There is already a UBO/SSBO pull request from ricchardo waiting…

But yeah, work on the GI, since i am curious to see that. One thing i have never implemented myself up to now. And it is on my todo for engine tech since ages

JhonKkk · October 11, 2023, 10:35am

Tested all ShadowFilter shadow types, rendering paths now support them.

JhonKkk · October 11, 2023, 10:42am

Yes, and I think the way it’s currently being used is not efficient enough, it’s not efficient enough on both the CPU and GPU sides. I rebuilt and updated the dynamic texture data in the following way:

And I think, in order to be fully compatible with existing stuff, I retained all the effect data calculations in the material (diffuse, specular, ao, lightmap, refelctionVec… basically all the data from the existing lighting/pbrlighting packed together). I think being compatible with all effects in one shading is more important than prioritizing performance. This should perhaps also be an optimization option to be addressed later.

JhonKkk · October 11, 2023, 10:53am

Moreover, most importantly, I update all the texture data every frame instead of caching the light source list or storing it only once. This is where the main performance overhead lies (both GPU and CPU). However, even without fully optimizing the code here, it should be able to meet and be compatible with most existing jme3.7 projects.

I think anyone with time and experience (like you @zzuegg ) can go and optimize this part of the code, because I wanted to focus on fixing existing bugs and adding new features.

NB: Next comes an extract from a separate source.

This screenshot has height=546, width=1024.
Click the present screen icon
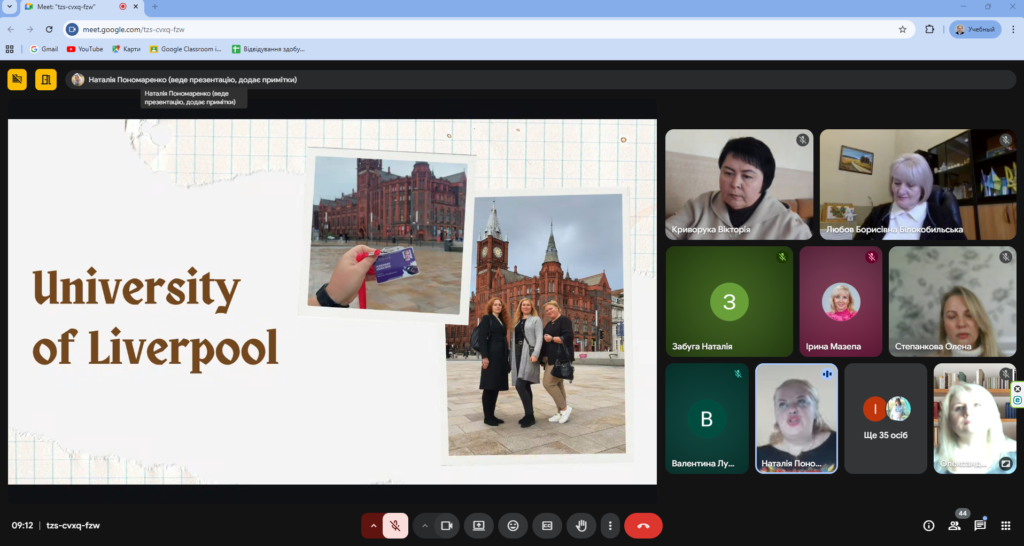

zzuegg · October 11, 2023, 11:13am

Well, it is far easier to implement a tech demo, or a implementation that works for me, than a implementation that works for all.

JhonKkk · October 11, 2023, 11:20am

I think it would be meaningful to have someone with graphics knowledge like you to participate in enhancing the jme3 renderer. I look forward to your work on it (of course I know everyone has their own job and life).

zzuegg · October 11, 2023, 11:47am

I lack many skills a project of this scope requires. Turns graphic tech is a subject that intrests me and i have spent a lot of time implementing various techniques.

On all other sides of software development i suck big time!

JhonKkk · October 11, 2023, 1:22pm

Tested implementing corresponding shading models for different materials in deferred rendering：

oxplay2 · October 16, 2023, 11:10am

Hello Jhon,

i noticed there is topic about pull request and code review.

Im not sure if its related, but i belive it might be helpfull for your pull requests.

JhonKkk · October 16, 2023, 2:50pm

This is the realistic skin shading model (subsurface scattering for skin) I recently implemented, however, it requires multiple passes, which may be necessary for realistic AAA games, while for cheap mobile platforms, I truly implemented subsurface shading techniques based on the approximated skin shading.

The images below show a comparison of the effects with realistic skin subsurface scattering turned off and on：

JhonKkk · October 16, 2023, 2:51pm

Thank you, I will read the information you provided later.

JhonKkk · October 16, 2023, 3:22pm

Hi guys @RiccardoBlb @sgold @pspeed @Ali_RS （I might have forgotten to @ others, if so, please let me know, thanks!）, before moving forward with this PR（https://github.com/jMonkeyEngine/jmonkeyengine/pull/2090）, I think we should discuss the following questions:
I think this current PR, as a 1.0 version containing framegraph, renderPath, and shadingModel, should be built on the basis of compatibility with existing architecture and stable operation. So this PR is not perfect code, just as @zzuegg 's previous comparison, however, let’s have the 1.0 version first, then add optimized PRs and continuous fix PRs in constant feedback.
Additionally, should I also include global illumination content as part of this PR (i.e. as a 1.0 version of “enhancing renderer capabilities”?

Another possibility is: I should continuously fix bugs in this PR, and continuously optimize the code until everyone thinks it’s about time to merge into the core? So the time for this PR may be longer, also, before merging into the core, how to let other jme3 users test it and give me feedback to fix (let them pull separately)?